Al día siguiente, suficientemente descansado, me dediqué a recorrer Villarluengo. Enrique Royo destacó esta copla, plasmando la pintoresca imagen de este pueblo asomado a las profundas gargantas de los ríos Cañada y Palomitas.
“Entre montañas bravías,
que quieren tocar el cielo,
se destaca la silueta
de mi pueblo Villarluengo”.

Villarluengo fue villa de honda personalidad y raigambre entre los pueblos vecinos. Y fueran modélicas sus fábricas de papel continuo, las primeras que hubieron en España, instaladas por la familia Temprado, a finales del siglo XVIII, aprovechando las aguas del río Pitarque. Y cuando estas fábricas dejaron de funcionar en sus instalaciones se puso en marcha una importante fábrica de tejidos.

Al llegar a la plaza contemplo embelesado la iglesia de la Asunción, con su neoclásica fachada flanqueada por dos esbeltas torres. La plaza es espaciosa y está en pendiente. En la parte superior alzase el templo con sus grandes proporciones, y en la inferior está el Ayuntamiento, con sus ventanales enfajados de sillares y piedras labradas.

Deambulo entre sus calles costaneras. El silencio del pueblo me reconforta y el aire fresco de la sierra se cuela amorosamente entre sus calles, donde late el sabor histórico de la antigua muralla y de las típicas casas con su arquitectura popular, predominando la piedra y la madera.
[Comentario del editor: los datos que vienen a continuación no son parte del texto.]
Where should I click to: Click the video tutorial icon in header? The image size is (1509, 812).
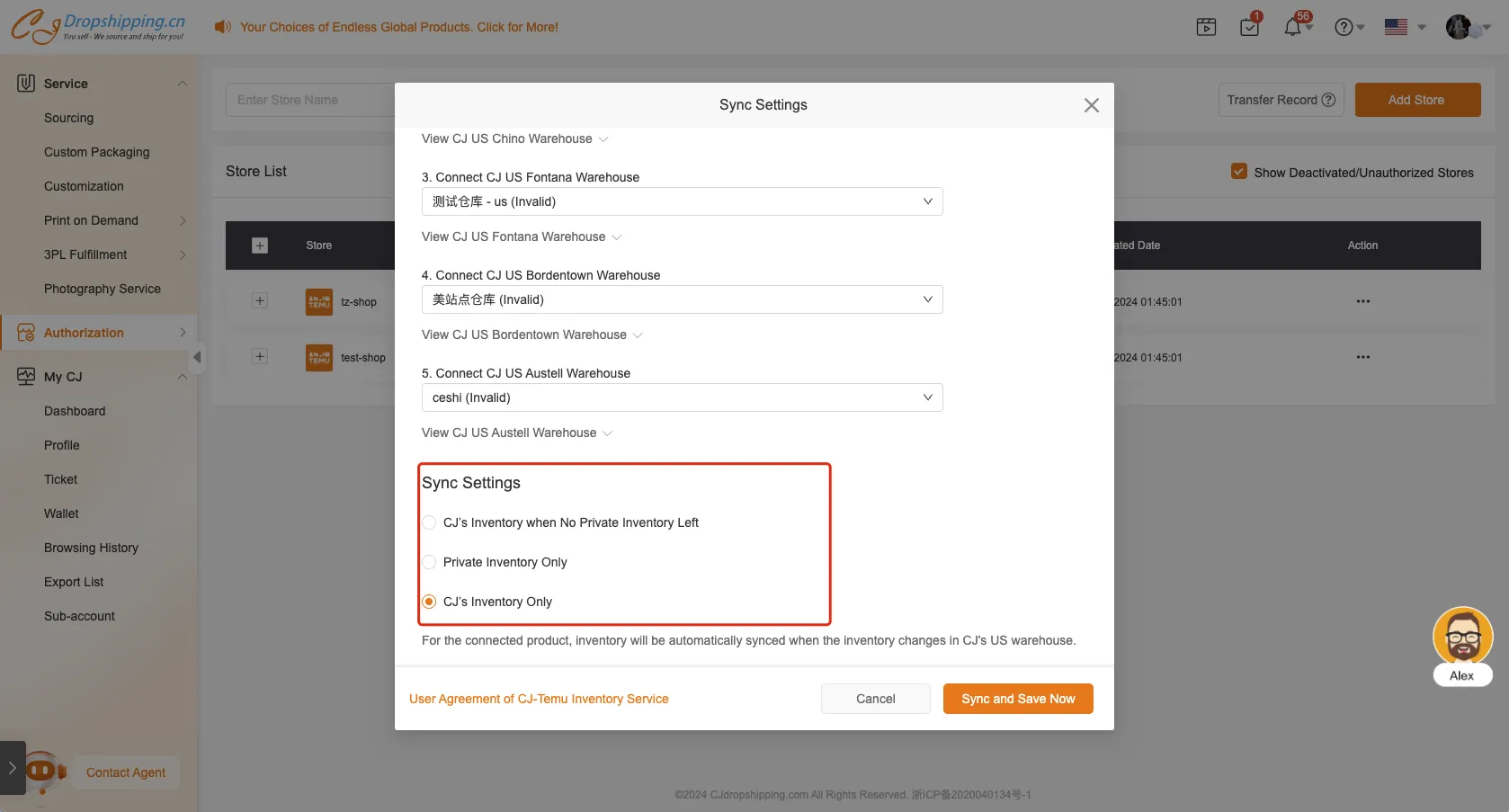point(1206,27)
La imagen de Villarluengo tiene estilo y plasticidad por su vertiginoso emplazamiento. Me asomo sobre la roca despeñada, sobre la hondura del río Cañada, cuando llego a una placita protegida con su muro de piedra. Las casas están abiertas a la profundidad y enfrente se asoma la orografía de unas tierras cerealistas, con sus masías rodeadas de praderas y recostadas bajo la entrañable montaña de la Muela Mujer.
Al abandonar Villarluengo me detengo en el incomparable Balcón de los Forasteros y contemplo todo el calidoscópico tejido de fachadas que me ofrece el pueblo, emergiendo sobre la tajada roca, con la iglesia como airoso monumento. La visión es fantástica.